This is another of Robbe-Grillet's clean circles, spare but not sparse, spiraling almost imperceptably away from it's beginning before neatly coming back around. Everything is blown with snow. We follow a soldier through blanketed, blankened strets, lined with anonymous buildings that slowly become familiar-either because we're walking in circles, or because, like the soldier, we are exhausted—sick, wet, and delusional.
Grillet lodges the reader more firmly in the protagnonist here than in some of his other novels. In Jealousy, the reader is a locked-out onlooker, fascinated by the long-haired A, but trapped behind the eyes of her nameless husband, who is never described, who never describes himself, and who gives little of himself away in his descriptions of his wife and their plantation. But in Labyrinth, the narration comes from some third party. Nevertheless, we identify with the lost and woozy soldier as we navigate the text—where phrases and images and entire scenes repeat. Our textual déjà vu is the soldier's physical déjà vu.
And then, there is the matter of the box. The soldier walks in circles because he has a box that belonged to another soldier-one he did not know-and is trying to bring that box to a man-whom he does not know. Nor do we know whether he knows the contents of the box; we certainly do not, for whenever somebody asks him, he only answers, "things," or, when further pressed ("what kind of things?"), "my things" (an untruth, in fact). But the need to be rid of this box is strong, strong enough to push him forward through the snow, following a taunting child who wears a cape and may or may not know the way to the street whose name the soldier cannot remember. And yet, when he tries to be rid of it—to just shove it through the grate into the sewer, he cannot. Nor can we cast aside the book/box, until we have seen it delivered/finished, even though that delivery will not give us access to what is locked inside: who this man is, where he has come from, why he has nowhere to go. When the box's delivery is frustrated, his only remaining task is to die, which he does, from a gunshot unintended for him, in the bed in the home of the sprightly boy, tended by the kind woman, who doubles as a waitress in a painting of a cafe to which we are often drawn—for the soldier and his box are in the painting, as is the boy, and the soldier stops into the cafe as he walks, following the boy.

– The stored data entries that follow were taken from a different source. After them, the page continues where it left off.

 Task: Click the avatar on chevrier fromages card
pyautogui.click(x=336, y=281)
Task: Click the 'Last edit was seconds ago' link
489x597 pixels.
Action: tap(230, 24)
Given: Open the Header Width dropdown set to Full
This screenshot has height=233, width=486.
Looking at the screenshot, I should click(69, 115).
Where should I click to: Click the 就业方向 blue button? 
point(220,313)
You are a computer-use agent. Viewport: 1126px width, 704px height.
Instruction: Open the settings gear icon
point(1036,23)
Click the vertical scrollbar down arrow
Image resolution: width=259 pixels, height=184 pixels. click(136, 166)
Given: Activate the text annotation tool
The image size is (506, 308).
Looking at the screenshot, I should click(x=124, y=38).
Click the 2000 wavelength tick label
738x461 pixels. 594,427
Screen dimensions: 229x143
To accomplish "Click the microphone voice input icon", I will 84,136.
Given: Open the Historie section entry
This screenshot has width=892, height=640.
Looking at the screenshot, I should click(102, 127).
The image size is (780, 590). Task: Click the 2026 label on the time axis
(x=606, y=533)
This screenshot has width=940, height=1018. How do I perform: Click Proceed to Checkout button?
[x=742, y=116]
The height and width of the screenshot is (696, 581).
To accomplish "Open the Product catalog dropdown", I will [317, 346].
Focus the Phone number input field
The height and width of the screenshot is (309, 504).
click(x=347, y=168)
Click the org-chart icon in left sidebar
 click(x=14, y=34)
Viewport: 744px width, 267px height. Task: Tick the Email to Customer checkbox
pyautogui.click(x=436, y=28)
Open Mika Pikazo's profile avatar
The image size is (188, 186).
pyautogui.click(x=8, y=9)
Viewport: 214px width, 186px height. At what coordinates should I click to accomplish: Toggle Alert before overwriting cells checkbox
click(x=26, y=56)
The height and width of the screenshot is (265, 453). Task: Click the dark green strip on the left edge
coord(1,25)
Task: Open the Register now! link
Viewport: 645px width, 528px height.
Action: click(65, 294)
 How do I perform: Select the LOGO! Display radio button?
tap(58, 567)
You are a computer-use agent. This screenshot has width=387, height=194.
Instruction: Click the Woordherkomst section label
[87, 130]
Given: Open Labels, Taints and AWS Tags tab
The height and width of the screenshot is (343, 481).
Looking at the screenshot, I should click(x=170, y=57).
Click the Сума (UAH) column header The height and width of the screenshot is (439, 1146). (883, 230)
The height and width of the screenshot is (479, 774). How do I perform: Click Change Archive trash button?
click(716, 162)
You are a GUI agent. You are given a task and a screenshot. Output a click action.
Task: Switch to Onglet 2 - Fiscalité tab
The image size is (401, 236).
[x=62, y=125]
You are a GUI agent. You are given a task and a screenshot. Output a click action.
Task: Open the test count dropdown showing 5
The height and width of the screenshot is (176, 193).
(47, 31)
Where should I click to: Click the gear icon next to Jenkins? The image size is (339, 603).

It is possible, in fact, that the soldier is not walking deliriously through the snowy streets of an unnamed French city, but is a phantom circling the illusory city dreamed by an old, delusional man, in whose dusty one-room apartment the painting of the cafe scene hangs. This man appears in the dream as the doctor, who carries an umbrella, tries to give the soldier directions, and ultimately presides at his death.